İç pazarda mı çalışmak daha avantajlı yoksa dış pazarlarda mı?

İç pazarında dış pazarında kendisine göre avantaj ve dezavantajları var. Ben işin kişisel becerilerle bir yön kazandığını düşünüyorum. Siz kendinizi en güzel hangi pazara kanalize edebiliyorsanız o yönde daha çok ilerleyebilirsiniz. Biz genç bir ekibiz düşünceler genelde aynı paralelde oluyor. Hedefi de ortak koyduğunuz zaman sadece herkesin üzerine düşeni yapması kalıyor.”

Yurt dışından size iletilen yeni ürün taleplerini nasıl değerlendiriyorsunuz?

“Biz yurtdışında ana bayilik olarak çalışıyoruz. Bir veya iki ana bayi ve bunların alt bayileri oluyor. Bu alt bayilere istekler ulaşıyor ve bize de ana bayiler vasıtasıyla bildiriliyor. Biz de bu ürün isteğini araştırıyoruz. Kaç ülkede talep ediliyor, o ülkedeki satış ciroları ve bu ürünün yurtiçi piyasalarda satılıp satılamayacağını da araştırıp o şekilde yeni üretime geçiyoruz ve bunları da öncelik sırasına göre alıyoruz. Üretime de en çok istenen üründen başlıyoruz.”

Avrupa’nın hatta dünyanın Türkiye’deki boru sektörüne bakış açısı nasıl?

“Türkiye son 6 -7 yıl içerisinde boru ihracatında büyük atılımlar yaptı. Eskiden kötü denilen Türk boru üretimi büyük yol katetti ve imajı iyi yönde değişti, bizim VESBO olarak bu başarıda önemli bir payımız olduğunu düşünüyoruz. Bizi, yani VESBO’yu insanlar daha çok Türk malından öte kaliteli bir marka olarak biliyorlar. Kalite deyince sadece ürün kalitesiyle kalmamak lazım, ürün kalitesini servis kalitesiyle birleştirmek gerekli. Daha önceden boru sektöründe Almanya, İtalya ve
Türkiye gelirdi, biz şu an Almanlarla yarışır durumdayız. Öyle ki Avrupa ve Almanya’da üretim yapan şirketler bizden mal almaktalar.”

Sektörünüzle ilgili Türkiye’deki ihracatın durumu nedir?
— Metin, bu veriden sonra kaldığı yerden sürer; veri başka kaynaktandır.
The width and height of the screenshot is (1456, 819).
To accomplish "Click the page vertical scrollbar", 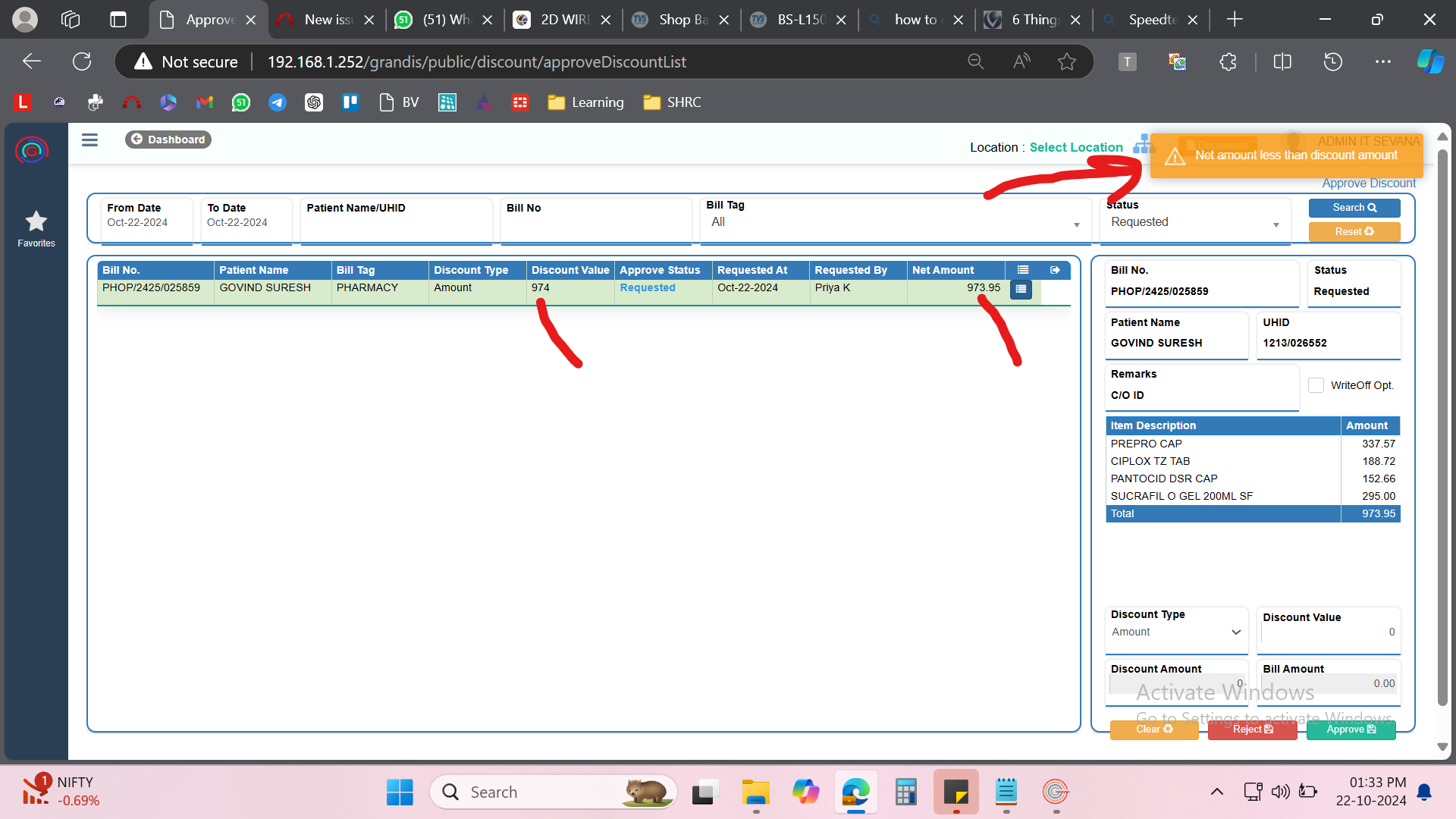I will (x=1442, y=425).
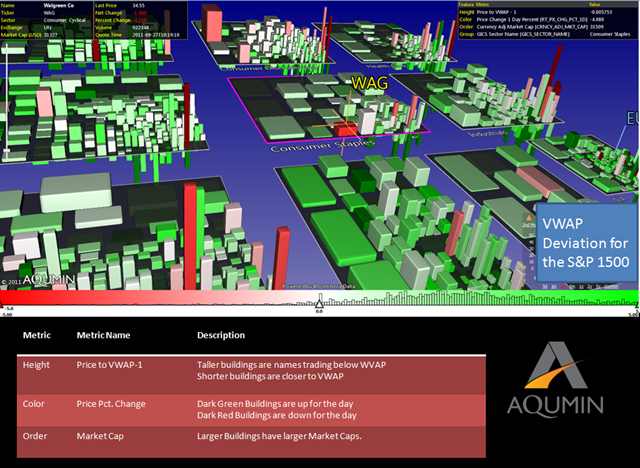
Task: Click the center triangle marker at 0.0
Action: coord(319,304)
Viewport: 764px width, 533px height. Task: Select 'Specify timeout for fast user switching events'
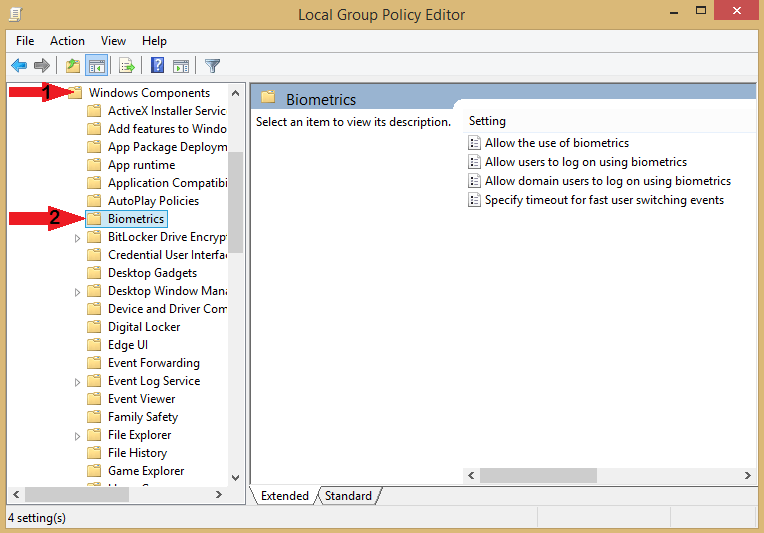coord(604,200)
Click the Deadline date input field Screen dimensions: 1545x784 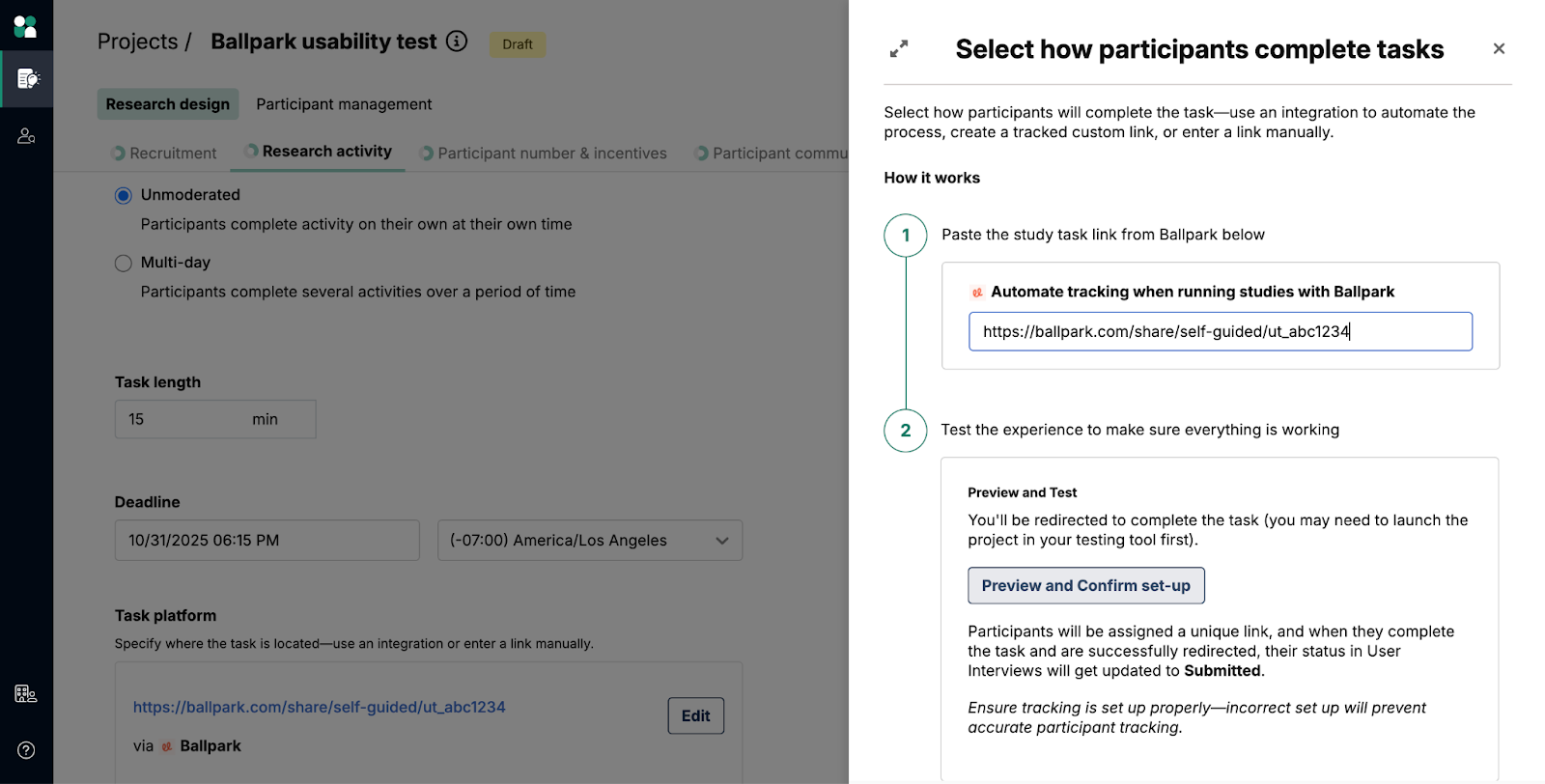(267, 541)
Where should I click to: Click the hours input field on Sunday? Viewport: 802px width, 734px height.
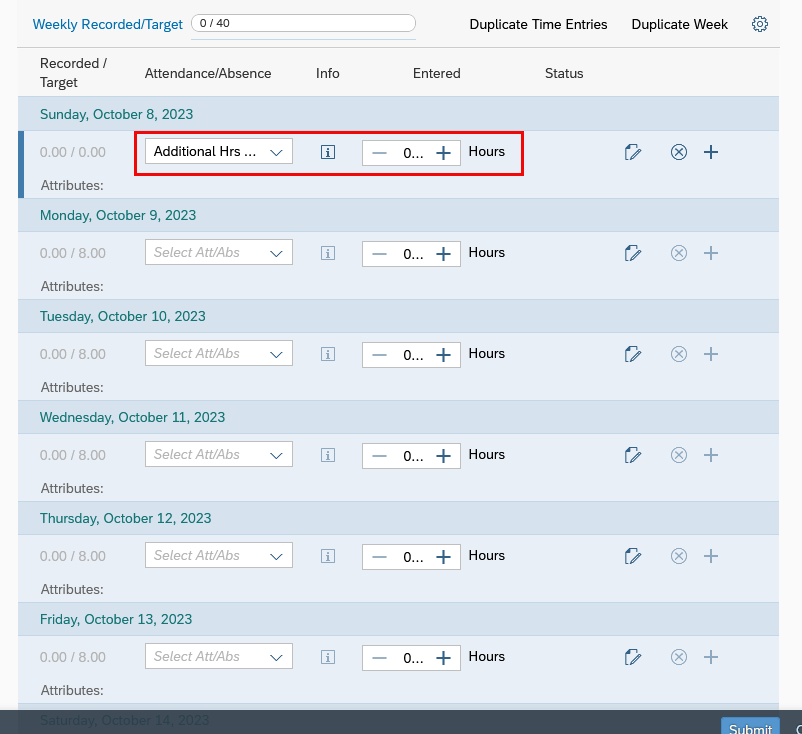pyautogui.click(x=411, y=151)
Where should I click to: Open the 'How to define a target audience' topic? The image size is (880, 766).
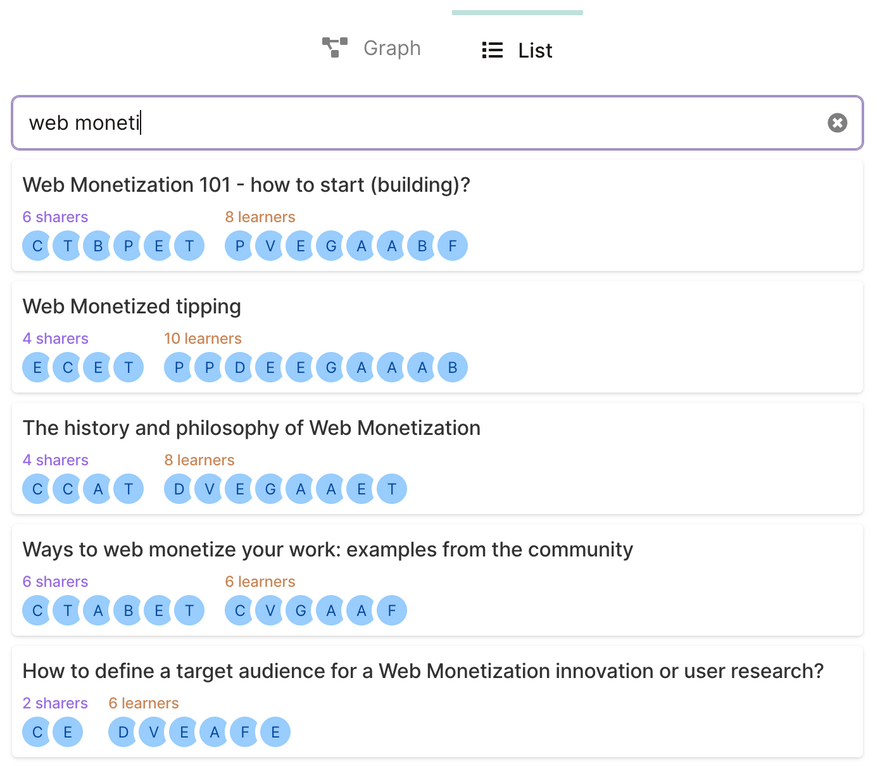point(423,671)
“Türkiye’de ihracat çok ciddi noktalara ulaştı. Şirketler artık bilinçli ihracat yapıyorlar. Bunu da ihracatla ilgili bütün kalemleri kullanarak, bünyelerine kaliteli elemanlar alarak, prosedürleri ve devletin vermiş olduğu teşvikleri takip ederek gerçekleştiriyorlar. Eskiden körü körüne yapılan ihracat yerine düzenli ve araştırılarak ihracat yapılıyor. İhracatta devletin de payı büyük. Gerek teşvikler gerekse eğitimler ve bunların yanında da ihracat üzerine okullarda bölümler açılıyor. İhracat hem devlet tarafından hem de şirketler tarafından teşvik ediliyor.
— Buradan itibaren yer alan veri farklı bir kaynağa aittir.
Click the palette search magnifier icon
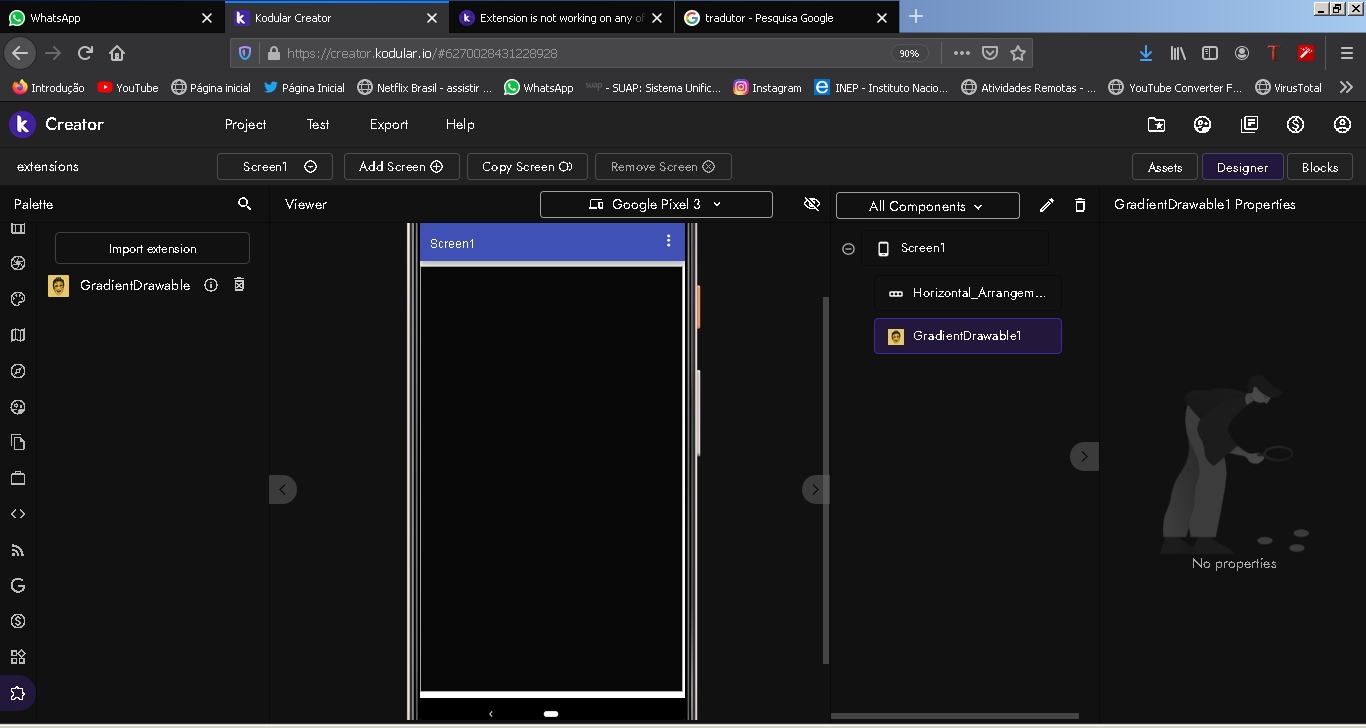1366x728 pixels. point(245,204)
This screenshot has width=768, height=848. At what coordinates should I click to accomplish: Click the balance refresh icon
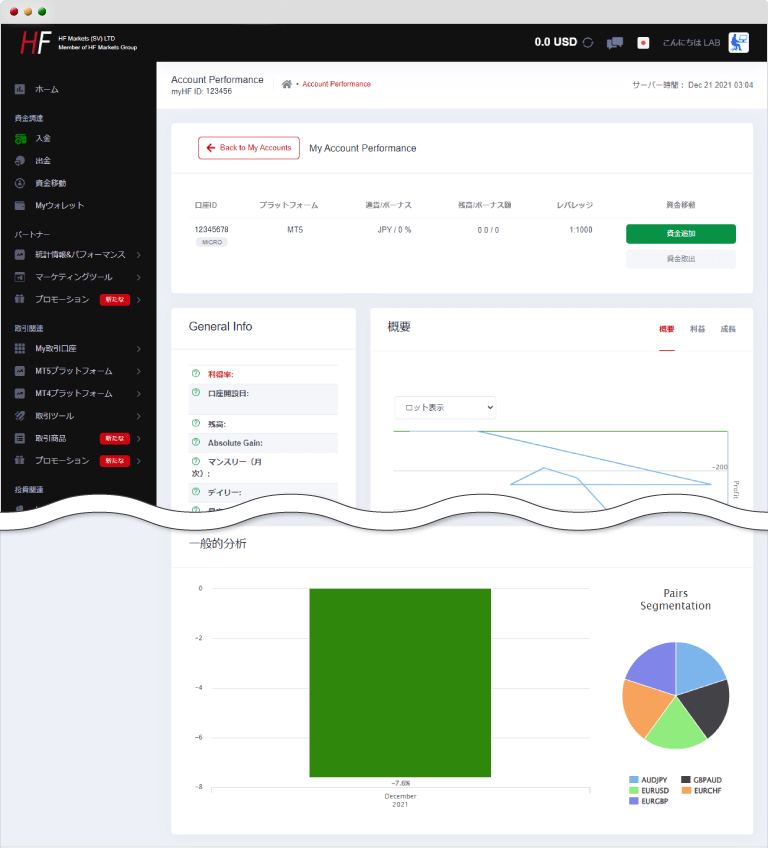click(x=588, y=43)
İhracatta yaşanan problemler hakkında bilgi verir misiniz?

“Öyle gözle görülür çok büyük sorunlarımız yok. Ama örnek vermek gerekirse biz özellikle yurtdışında senede 30 civarı fuara katılıyoruz. Ve bu fuarlara devlet desteği ile katılıyoruz fakat bu destek son senelerde azalma gösteriyor. 2004 yılında devlet fuar yeri kira bedelinin %100 ünü öderken bu miktar 2005 yılında %65’e düştü. 2006 da ise %50’ye düşecek. Bu ciddi bir geri adım. Bu teşviklerin düşmesiyle ihracatla uğraşan firmaların fuarlara katılım oranı düşecektir.”
Yurtdışındaki büyük fuarları öncelikle Almanya’daki ISH fuarını değerlendirir misiniz?
ISH fuarı eskisi gibi rağbet görmüyor, gelen ziyaretçi eskisi gibi renkli değil. Almanya’ya sadece çevre ülkelerden insanlar ve tabii ki Almanlar geliyor. Biz ilk 2001 senesinde katılmıştık, o sene Arap Ülkelerinden, Rusya’dan ve Uzakdoğu’dan çok çeşitli bir ziyaretçi yelpazesi vardı. Fuar çok yoğun geçerdi. 2003’debu oran yarı yarıya düştü. Bu sene de oldukça sönük geçti. Bu belki de Almanların aldığı yaptırım kararlarından veya artık insanların Almanya yerine Türkiye’ye gelmesinden kaynaklanıyor. Biz Türkiye’deki fuarlara da katılıyoruz. Türkiye coğrafi konumu nedeniyle daha çok ziyaretçi çekiyor. Şirketler artık Almanya’ya gitme ihtiyacı duymuyorlar. Bu fuarın muadili olan İtalya fuarı ise ciddi anlamda kan kaybetti. Türkiye fuarının İtalya’nın yerini aldığını kesin söyleyebiliriz.”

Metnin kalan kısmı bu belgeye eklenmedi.